It’s been quite sometime since I wrote you a letter. I think the last one was back in the late 1980s, and from memory you didn’t come through on the hoverboard and the virtual reality machine I asked for. To be fair, you did bring me my backup options of a Sega Mega Drive II and a pair of Reebok Pumps, so I must say a very belated thank you!
You may be wondering why all of a sudden you’re receiving a wish-list from little Mikey Hughes. Well I’m no longer little Mikey Hughes, Santa. I’m big Mick Hughes. And for what it’s worth, I feel that since I haven’t asked for much from you in the last 25 years, I’m due for a couple of wishes to come my way. And before you ask me, YES, I’ve been a very good boy this year. Go ask Mrs Hughes, all your little helpers, all your reindeers and Mrs Clause if you don’t believe me.
Before I go on any further I must congratulate you on the belated Christmas present you gave Mrs Hughes and I earlier this year. I completely understand that you couldn't deliver her on Christmas Day last year, and in fact the arrival of her one month later was simply perfect. And so has the last 10 months with our little bundle of joy. So thank you, thank you, thank you! Also have I mentioned that you look very handsome today?

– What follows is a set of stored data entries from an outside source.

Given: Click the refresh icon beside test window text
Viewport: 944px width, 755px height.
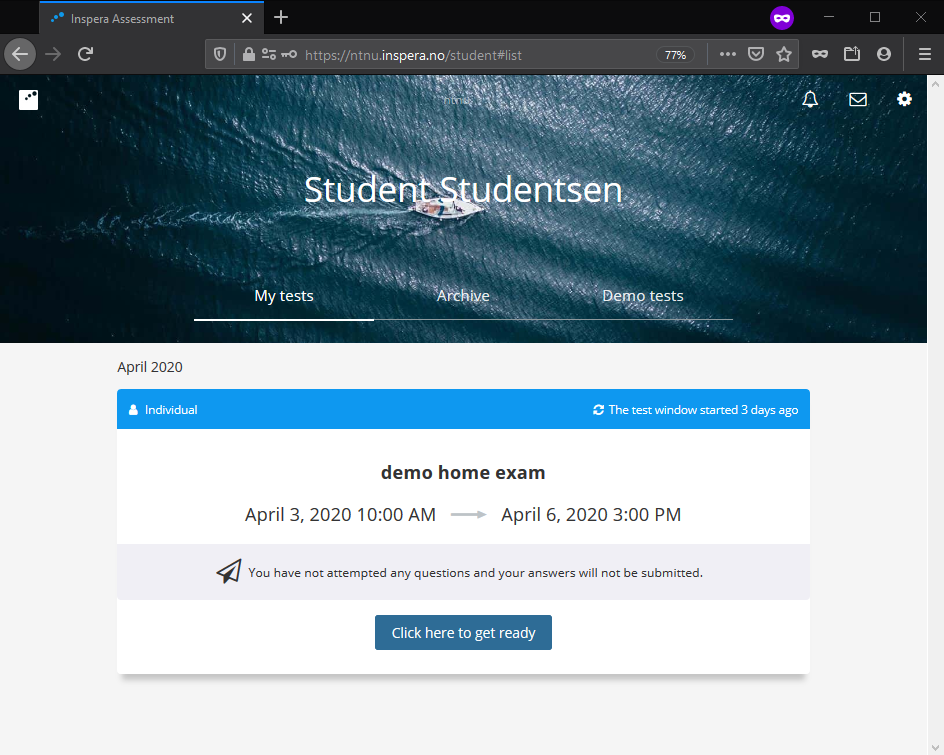Looking at the screenshot, I should [x=598, y=410].
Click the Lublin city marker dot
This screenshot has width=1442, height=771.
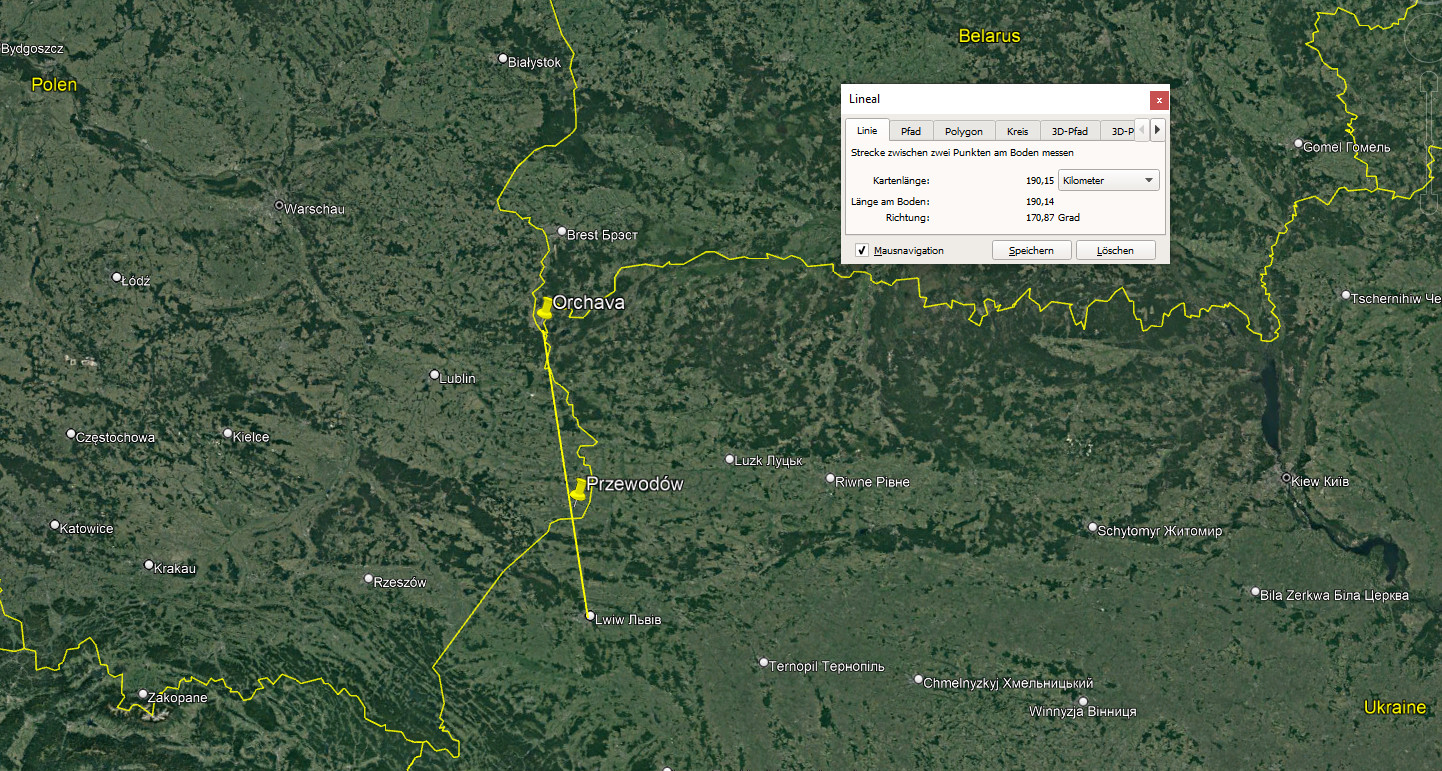[434, 375]
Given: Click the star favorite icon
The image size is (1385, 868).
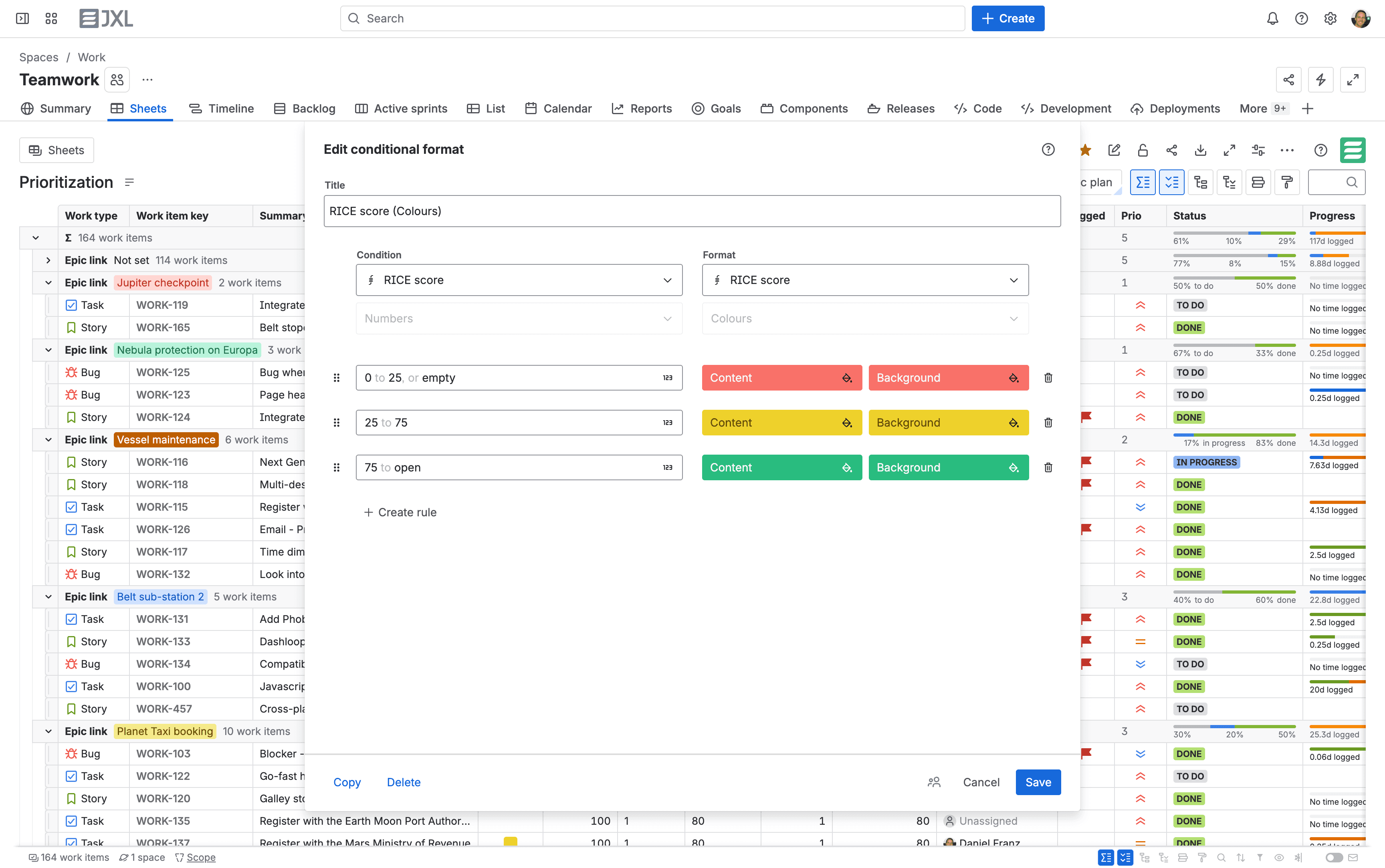Looking at the screenshot, I should (x=1085, y=150).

Okay so now that I've buttered you up a little, it's time for business. As you'll see the list below is fairly exhaustive, but I honestly believe it isn't unreasonable. Now without any further ado, here are my wishes:
I wish that you can make Charlie stop kicking me in the balls.

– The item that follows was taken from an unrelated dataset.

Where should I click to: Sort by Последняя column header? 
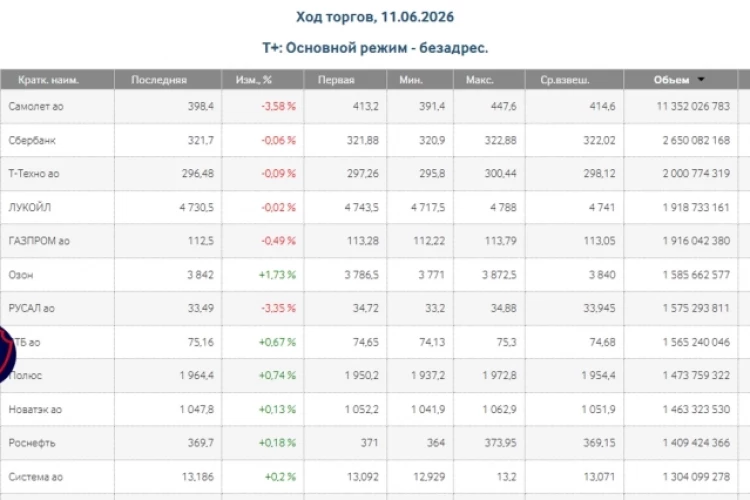click(159, 80)
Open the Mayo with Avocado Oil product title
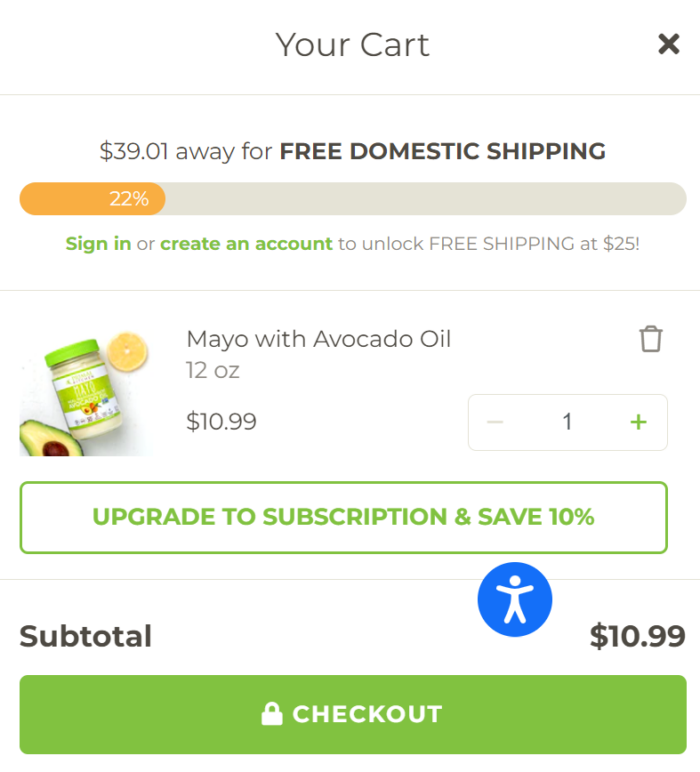The width and height of the screenshot is (700, 772). coord(318,339)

I wish that you can make Charlie stop trying to eat all the Christmas tinsel and decorations.
I wish that you can make Charlie stop trying to play with the toilet brush.
I wish that you can make Charlie tell us where she put the Apple TV remote.
I wish that you can make Charlie less interested in our wine rack and the contents of it.
I wish that you can make Charlie more interested in the food that I make for her, and less interested about the food that I am having. (The same goes for water).
I wish that you can make Charlie understand the laws of gravity and physics.
I wish that you can make Charlie lay still on the change table for two minutes so that I can change her everyday without wrestling her into submission.
I wish the same for trying to get her to sit in her car seat, high chair and pram.
I wish that you can make Charlie understand that her bib is an essential part of eating meals.
I wish that Charlie's two top front teeth will come down in between her existing top two, so that she looks less like an vampire.